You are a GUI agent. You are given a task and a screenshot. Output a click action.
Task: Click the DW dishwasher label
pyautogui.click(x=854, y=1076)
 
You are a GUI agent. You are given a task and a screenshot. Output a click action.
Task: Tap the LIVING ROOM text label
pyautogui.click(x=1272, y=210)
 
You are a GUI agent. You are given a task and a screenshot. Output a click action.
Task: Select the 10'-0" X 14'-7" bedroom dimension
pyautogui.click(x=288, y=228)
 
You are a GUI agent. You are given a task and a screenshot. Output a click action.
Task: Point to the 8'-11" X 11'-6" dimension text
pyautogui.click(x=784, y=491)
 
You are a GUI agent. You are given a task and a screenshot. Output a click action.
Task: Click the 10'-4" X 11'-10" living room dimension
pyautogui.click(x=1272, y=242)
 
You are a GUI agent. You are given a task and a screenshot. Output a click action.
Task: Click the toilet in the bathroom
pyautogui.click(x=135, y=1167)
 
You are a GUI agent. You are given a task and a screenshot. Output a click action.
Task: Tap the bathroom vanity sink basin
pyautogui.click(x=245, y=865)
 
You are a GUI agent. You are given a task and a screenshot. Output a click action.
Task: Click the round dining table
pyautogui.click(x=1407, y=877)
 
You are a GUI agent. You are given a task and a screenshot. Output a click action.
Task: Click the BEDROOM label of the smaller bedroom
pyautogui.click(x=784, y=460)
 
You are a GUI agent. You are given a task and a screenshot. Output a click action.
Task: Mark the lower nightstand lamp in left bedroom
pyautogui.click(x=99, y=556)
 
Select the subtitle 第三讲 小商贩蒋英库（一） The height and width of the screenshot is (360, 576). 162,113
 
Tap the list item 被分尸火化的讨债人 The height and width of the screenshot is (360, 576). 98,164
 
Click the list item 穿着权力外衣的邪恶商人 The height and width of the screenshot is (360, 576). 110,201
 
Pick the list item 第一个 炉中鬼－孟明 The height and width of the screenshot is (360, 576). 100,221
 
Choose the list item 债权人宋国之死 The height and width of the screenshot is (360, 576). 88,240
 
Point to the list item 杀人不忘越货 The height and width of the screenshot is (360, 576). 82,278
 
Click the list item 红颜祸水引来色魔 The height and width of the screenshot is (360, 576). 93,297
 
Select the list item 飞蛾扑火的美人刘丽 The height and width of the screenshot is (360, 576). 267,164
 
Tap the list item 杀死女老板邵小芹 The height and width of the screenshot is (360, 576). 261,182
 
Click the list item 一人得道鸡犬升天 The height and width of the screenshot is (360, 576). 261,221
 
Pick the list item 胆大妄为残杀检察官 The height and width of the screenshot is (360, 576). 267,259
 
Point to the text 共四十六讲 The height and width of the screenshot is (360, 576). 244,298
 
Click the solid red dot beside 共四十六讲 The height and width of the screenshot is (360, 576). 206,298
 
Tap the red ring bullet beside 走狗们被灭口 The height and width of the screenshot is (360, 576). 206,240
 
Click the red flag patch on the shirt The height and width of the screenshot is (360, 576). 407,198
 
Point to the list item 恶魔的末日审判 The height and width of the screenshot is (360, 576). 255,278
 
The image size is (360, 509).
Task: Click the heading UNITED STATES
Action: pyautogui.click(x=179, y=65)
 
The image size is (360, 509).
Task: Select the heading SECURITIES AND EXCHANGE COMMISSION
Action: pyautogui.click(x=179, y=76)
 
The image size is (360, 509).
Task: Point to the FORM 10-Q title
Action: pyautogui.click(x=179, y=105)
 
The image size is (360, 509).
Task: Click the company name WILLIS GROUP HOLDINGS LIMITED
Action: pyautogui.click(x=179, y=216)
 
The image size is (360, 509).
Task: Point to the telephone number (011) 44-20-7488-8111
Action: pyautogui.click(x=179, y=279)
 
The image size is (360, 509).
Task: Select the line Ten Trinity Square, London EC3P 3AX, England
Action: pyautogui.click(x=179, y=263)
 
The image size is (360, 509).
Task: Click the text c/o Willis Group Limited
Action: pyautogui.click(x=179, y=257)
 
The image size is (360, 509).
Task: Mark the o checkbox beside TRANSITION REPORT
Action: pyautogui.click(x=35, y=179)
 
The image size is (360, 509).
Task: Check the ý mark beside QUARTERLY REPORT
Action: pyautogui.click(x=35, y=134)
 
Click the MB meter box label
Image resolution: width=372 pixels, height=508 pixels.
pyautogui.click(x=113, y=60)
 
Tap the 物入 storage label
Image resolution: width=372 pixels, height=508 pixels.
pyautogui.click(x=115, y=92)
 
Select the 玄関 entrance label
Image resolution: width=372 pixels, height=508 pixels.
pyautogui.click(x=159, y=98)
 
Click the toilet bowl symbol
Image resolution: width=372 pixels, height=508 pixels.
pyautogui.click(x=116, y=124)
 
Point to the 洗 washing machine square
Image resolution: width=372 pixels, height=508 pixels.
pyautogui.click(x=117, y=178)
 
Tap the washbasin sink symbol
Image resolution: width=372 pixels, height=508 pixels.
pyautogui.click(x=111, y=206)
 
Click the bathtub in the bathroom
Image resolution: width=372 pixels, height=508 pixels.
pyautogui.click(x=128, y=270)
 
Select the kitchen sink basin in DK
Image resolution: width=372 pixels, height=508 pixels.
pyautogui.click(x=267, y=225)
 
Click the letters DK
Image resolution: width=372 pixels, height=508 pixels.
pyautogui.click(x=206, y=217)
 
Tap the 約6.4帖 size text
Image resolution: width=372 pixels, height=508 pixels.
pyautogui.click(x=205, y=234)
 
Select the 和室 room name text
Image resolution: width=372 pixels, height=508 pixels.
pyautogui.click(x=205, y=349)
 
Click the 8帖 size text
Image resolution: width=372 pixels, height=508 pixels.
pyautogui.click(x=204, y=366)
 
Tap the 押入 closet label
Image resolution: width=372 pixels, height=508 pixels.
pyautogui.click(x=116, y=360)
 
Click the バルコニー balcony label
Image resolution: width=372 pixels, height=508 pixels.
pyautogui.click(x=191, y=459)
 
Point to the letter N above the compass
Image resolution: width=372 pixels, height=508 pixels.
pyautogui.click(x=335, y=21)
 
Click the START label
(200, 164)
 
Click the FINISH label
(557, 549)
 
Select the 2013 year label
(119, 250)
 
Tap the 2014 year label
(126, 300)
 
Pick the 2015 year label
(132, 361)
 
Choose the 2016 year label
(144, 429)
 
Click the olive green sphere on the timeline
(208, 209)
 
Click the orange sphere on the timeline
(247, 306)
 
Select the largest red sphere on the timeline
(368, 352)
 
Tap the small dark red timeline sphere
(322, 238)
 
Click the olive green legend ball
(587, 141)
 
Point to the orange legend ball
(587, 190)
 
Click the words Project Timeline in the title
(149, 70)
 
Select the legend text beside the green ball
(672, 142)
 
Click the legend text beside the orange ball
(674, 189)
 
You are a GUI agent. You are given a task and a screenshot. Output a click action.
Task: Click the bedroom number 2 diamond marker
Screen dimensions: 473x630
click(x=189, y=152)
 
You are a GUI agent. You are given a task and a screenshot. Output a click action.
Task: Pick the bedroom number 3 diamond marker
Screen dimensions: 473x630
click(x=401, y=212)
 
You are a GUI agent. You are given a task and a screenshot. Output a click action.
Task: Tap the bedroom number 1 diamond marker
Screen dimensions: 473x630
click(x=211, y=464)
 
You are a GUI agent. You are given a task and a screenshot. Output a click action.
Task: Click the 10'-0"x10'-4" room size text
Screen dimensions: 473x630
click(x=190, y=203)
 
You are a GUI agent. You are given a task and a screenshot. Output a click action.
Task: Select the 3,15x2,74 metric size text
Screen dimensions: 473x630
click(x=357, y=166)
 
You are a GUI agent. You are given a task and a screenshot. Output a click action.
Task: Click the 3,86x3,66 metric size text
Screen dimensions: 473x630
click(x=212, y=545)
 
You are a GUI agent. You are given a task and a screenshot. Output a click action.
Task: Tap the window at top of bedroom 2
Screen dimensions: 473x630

- [Tarea escrita] Indica, copiándolas íntegras, todas las líneas de los datos anteriores que contienen la cadena "ball". Se distingue entre mayúsculas y minúsculas.

- [Resultado del ejercicio]
Click the olive green legend ball
Point to the orange legend ball
Select the legend text beside the green ball
Click the legend text beside the orange ball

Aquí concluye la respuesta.